When I try to open a .xlsx file in POI, I get an exception:
java.lang.IllegalArgumentException: The supplied POIFSFileSystem does not contain a BIFF8 'Workbook' entry. Is it really an excel file?
at org.apache.poi.hssf.usermodel.HSSFWorkbook.getWorkbookDirEntryName(HSSFWorkbook.java:223)
at org.apache.poi.hssf.usermodel.HSSFWorkbook.<init>(HSSFWorkbook.java:245)
at org.apache.poi.hssf.usermodel.HSSFWorkbook.<init>(HSSFWorkbook.java:188)
I notice that the code is considering it a .xls file even though the name is .xlsx, and I am using WorkbookFactory.create(fileInputStream);
to open the file.
I tried renaming the file to .zip and opening in WinZip and I get an error - invalid zip file.

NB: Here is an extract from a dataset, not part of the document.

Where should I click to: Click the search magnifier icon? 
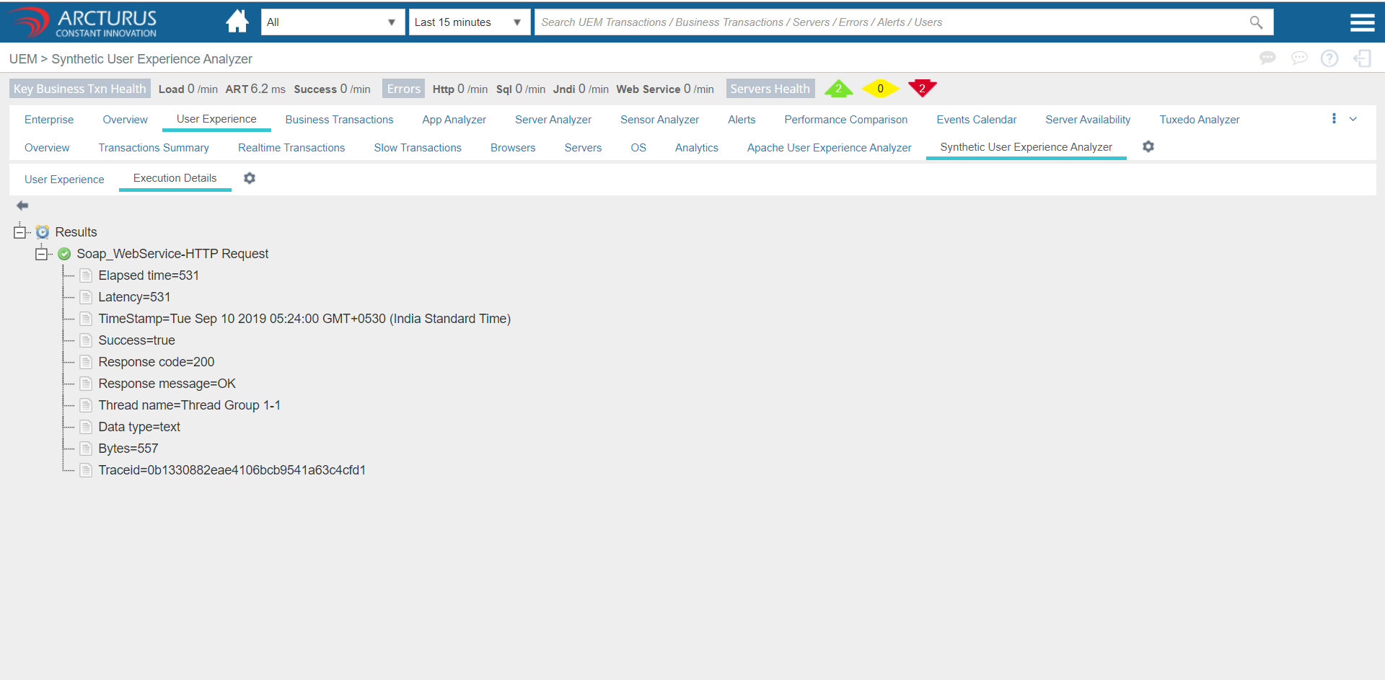[1256, 22]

The file does open in Excel, and if I save it (without making a single change), then it opens correctly in POI as well.
From what you say, which is that you have a .xlsx
file but it's turning up in HSSF with no Workbook entry, I'm going to deduce that you have an Encrypted .xlsx file
There are basically 4 ways of handling a .xls or .xlsx file:
- Unencrypted .xls file - OLE2 storage, works with HSSF
- Encrypted .xlsx file - OLE2 storage, some records encrypted, works with HSSF if you supply the password
- Unencrypted .xlsx file - OOXML (zip of xml) storage, works with XSSF
- Encrypted .xlsx file - Stored in OLE2, which holds encrypted part, which wraps OOXML, which ..... which finally works with XSSF (it's nasty)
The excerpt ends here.